Function that sets the tensor shapes in the dataset manually. This fixes an issue where using Dataset.map and numpy_function causes the tensor shape to be unknown. See the issue here: https://github.com/tensorflow/tensorflow/issues/47032

Parameters:

x – The speech tensor
y – The labels tensor

Returns:

Tuple with speech and labels tensor

src.data.comparison_text_data_reader module¶

This file implements the data reading functionality for text data from the comparison dataset.

class src.data.comparison_text_data_reader.ComparisonTextDataReader(folder: Optional[str] = None)¶

Bases: DataReader

Class that reads the CSV datasets from the data/train/text folder

get_labels(which_set: Set = Set.TRAIN, parameters: Optional[Dict] = None) → ndarray¶

Get the labels for the text dataset that is specified in an array

Parameters:

which_set – Train, val or test set
parameters – Parameter dict (unused)

Returns:

The labels in an array of shape (num_samples,)

get_seven_emotion_data(which_set: Set, batch_size: int = 64, parameters: Optional[Dict] = None) → DatasetV2¶

Main data reading function which reads the CSV file into a dataset

Parameters:

which_set – Which dataset to use - train, val or test
batch_size – The batch size for the resulting dataset
parameters – Additional parameters

Returns:

The tensorflow Dataset instance

get_three_emotion_data(which_set: Set, batch_size: int = 64, parameters: Optional[Dict] = None) → DatasetV2¶

Main data reading function which reads the CSV file into a dataset and also converts the emotion labels to the three emotion space.

Parameters:

which_set – Which dataset to use - train, val or test
batch_size – The batch size for the resulting dataset
parameters – Additional arguments

Returns:

The tensorflow Dataset instance

src.data.data_factory module¶

This class implements a factory for easy access to data readers and data

class src.data.data_factory.DataFactory¶

Bases: object

The Data Factory returning data readers or data sets

static get_data_reader(data_type: str, data_folder=None) → DataReader¶

This factory method returns a data reader instance

Parameters:

data_type – The type of data to return the reader for
data_folder – Override data folder for the data reader

Raises:

ValueError – If the data_type does not exist

Returns:

A DataReader for the specified data type

static get_dataset(data_type: str, which_set: Set, emotions: str = 'neutral_ekman', batch_size: int = 64, data_folder: Optional[str] = None, parameters: Optional[Dict] = None) → DatasetV2¶

Get a specific dataset from a data reader

Parameters:

data_type – The data type to consider
which_set – Which dataset to return: train, val or test
emotions – Which emotion set to use: neutral_ekman or three
batch_size – The batch size for the returned dataset
data_folder – The folder where data is stored
parameters – Additional parameters for creating data

Raises:

ValueError – If the emotion type is not available

Returns:

Dataset instance that was requested

src.data.data_reader module¶

This file implements that basic functions for data reading

class src.data.data_reader.DataReader(name: str, folder: str)¶

Bases: ABC

The DataReader class is responsible for creating a tensorflow DataSet which is used for training and evaluating the emotion detection models.

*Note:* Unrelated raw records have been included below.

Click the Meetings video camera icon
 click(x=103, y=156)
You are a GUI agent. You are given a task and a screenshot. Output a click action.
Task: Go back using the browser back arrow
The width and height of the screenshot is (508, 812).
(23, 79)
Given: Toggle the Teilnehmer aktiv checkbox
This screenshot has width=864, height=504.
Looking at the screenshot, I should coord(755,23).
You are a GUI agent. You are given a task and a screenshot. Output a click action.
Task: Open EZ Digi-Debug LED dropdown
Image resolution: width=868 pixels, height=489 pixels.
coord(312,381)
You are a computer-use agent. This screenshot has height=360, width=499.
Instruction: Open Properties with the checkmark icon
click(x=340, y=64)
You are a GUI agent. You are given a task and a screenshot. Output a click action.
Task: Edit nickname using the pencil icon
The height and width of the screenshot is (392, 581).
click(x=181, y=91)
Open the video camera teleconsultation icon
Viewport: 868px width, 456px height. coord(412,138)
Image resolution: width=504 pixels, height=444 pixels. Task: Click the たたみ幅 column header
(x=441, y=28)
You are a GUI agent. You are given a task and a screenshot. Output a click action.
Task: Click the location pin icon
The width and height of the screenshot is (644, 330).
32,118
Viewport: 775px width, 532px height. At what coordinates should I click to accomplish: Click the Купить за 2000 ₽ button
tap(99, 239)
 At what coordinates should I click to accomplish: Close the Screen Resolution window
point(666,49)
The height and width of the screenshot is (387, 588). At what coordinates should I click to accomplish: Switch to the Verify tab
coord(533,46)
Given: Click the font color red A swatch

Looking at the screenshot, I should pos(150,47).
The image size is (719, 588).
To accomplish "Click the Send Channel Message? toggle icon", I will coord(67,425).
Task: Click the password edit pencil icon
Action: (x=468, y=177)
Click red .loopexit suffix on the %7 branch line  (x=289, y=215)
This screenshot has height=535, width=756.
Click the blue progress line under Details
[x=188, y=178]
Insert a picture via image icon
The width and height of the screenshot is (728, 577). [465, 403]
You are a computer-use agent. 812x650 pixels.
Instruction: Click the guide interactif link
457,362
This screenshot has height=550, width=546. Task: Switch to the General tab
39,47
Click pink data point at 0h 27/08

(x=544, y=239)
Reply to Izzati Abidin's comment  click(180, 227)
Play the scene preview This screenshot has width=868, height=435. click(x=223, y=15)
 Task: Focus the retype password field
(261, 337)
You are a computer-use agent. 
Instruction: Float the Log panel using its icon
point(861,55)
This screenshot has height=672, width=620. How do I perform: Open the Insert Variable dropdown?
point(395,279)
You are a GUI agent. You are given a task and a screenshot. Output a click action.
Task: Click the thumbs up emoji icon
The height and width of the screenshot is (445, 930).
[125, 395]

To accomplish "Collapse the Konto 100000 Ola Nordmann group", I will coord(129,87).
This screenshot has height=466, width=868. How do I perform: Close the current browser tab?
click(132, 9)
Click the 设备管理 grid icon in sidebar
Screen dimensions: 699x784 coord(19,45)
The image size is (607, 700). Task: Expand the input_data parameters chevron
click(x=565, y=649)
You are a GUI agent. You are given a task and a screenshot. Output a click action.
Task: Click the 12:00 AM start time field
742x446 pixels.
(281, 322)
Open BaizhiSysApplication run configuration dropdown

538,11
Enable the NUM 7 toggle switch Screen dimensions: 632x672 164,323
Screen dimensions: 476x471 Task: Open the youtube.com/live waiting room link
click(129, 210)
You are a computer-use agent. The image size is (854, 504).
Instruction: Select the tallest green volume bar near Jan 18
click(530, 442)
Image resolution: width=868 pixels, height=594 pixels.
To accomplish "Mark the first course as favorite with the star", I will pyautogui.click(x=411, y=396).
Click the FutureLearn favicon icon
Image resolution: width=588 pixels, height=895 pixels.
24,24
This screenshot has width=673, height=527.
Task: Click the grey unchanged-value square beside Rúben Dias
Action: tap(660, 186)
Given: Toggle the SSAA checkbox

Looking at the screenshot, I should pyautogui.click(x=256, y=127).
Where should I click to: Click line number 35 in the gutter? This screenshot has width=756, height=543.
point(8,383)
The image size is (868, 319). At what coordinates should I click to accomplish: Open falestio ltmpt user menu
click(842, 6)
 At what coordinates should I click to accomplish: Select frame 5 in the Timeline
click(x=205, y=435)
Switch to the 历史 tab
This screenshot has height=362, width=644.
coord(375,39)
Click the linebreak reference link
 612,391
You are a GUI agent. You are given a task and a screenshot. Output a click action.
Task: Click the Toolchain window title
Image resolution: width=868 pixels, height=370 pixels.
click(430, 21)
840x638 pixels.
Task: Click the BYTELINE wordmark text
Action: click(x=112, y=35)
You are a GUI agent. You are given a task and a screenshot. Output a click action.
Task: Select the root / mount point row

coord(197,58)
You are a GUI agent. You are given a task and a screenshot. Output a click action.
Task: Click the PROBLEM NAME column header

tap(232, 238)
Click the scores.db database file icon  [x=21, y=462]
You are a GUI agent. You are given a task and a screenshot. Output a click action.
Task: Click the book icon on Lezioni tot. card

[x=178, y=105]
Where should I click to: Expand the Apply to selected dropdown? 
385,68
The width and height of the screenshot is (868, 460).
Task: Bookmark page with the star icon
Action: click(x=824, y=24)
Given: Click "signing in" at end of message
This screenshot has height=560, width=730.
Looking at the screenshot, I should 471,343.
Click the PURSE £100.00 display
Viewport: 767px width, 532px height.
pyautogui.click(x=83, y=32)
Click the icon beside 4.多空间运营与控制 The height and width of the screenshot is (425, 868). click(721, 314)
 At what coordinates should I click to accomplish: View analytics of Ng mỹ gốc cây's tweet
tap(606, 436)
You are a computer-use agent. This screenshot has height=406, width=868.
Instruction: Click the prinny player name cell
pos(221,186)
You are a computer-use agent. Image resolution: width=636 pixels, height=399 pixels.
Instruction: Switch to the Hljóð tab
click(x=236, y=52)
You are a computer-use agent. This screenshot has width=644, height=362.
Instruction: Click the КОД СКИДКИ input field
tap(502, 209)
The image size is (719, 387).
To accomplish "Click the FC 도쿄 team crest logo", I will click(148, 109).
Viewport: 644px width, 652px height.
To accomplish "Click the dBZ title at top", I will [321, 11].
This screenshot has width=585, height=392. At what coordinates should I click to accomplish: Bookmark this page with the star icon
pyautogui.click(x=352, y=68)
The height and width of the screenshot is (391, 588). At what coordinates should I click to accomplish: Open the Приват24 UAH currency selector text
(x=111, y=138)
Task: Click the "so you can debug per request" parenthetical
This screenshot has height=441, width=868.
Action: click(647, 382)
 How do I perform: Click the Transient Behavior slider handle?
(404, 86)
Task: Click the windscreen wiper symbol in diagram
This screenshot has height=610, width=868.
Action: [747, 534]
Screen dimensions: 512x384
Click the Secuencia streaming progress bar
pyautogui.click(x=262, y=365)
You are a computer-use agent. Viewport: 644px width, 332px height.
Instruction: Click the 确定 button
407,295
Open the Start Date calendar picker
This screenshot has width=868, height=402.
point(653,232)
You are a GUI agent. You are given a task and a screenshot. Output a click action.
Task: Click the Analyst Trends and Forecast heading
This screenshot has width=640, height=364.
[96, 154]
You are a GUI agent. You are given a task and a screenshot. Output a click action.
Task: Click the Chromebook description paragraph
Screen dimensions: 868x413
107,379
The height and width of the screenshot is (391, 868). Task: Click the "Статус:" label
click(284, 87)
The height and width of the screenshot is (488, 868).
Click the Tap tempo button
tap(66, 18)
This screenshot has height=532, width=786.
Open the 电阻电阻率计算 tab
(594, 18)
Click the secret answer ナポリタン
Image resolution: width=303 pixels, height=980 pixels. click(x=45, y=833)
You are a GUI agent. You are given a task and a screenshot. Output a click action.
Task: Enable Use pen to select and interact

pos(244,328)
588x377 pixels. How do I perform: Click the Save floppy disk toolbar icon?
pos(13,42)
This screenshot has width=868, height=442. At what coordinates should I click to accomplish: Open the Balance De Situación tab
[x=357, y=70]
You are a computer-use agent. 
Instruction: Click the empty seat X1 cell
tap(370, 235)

cleanup(parameters: Optional[Dict] = None) → None¶

Optional cleanup method that deletes unneccessary memory elements.

Parameters:: parameters – Parameters that might be required

static convert_to_numpy(dataset: DatasetV2) → Tuple[ndarray, ndarray]¶

Converts a given tensorflow dataset into a single numpy array

Parameters:: dataset – The dataset to convert to numpy
Returns:: Tuple containing two array: - numpy array containing data from all batches - numpy array containing labels from all batches

static convert_to_three_emotions(labels: ndarray) → ndarray¶

Convert the NeutralEkmanEmotion labels to the ThreeEmotionSet

Parameters:: labels – The integer labels from 0-6 in NeutralEkman format
Returns:: The integer labels from 0-2 in ThreeEmotion format

static convert_to_three_emotions_onehot(labels: ndarray) → ndarray¶

Convert the NeutralEkmanEmotion labels to the ThreeEmotionSet

Parameters:: labels – The integer labels from 0-6 in a one-hot encoding -> shape (n, 7)
Returns:: The integer labels from 0-2 in ThreeEmotion format in one-hot encoding: shape (n,3)

get_emotion_data(emotions: str = 'neutral_ekman', which_set: Set = Set.TRAIN, batch_size: int = 64, parameters: Optional[Dict] = None) → DatasetV2¶

Method that returns a dataset depending on the emotion set.

Parameters:

emotions – The emotion set to use: neutral_ekman or three
which_set – train, test or val set
batch_size – The batch size for the dataset
parameters – Additional arguments

Returns:

The obtained dataset

abstract get_labels(which_set: Set = Set.TRAIN, parameters: Optional[Dict] = None) → ndarray¶

Method that gets only the labels for the dataset that is specified

Parameters:

which_set – Which set to use, train, val or test
parameters – Parameter dictionary

Returns:

An array of labels in shape (num_samples,)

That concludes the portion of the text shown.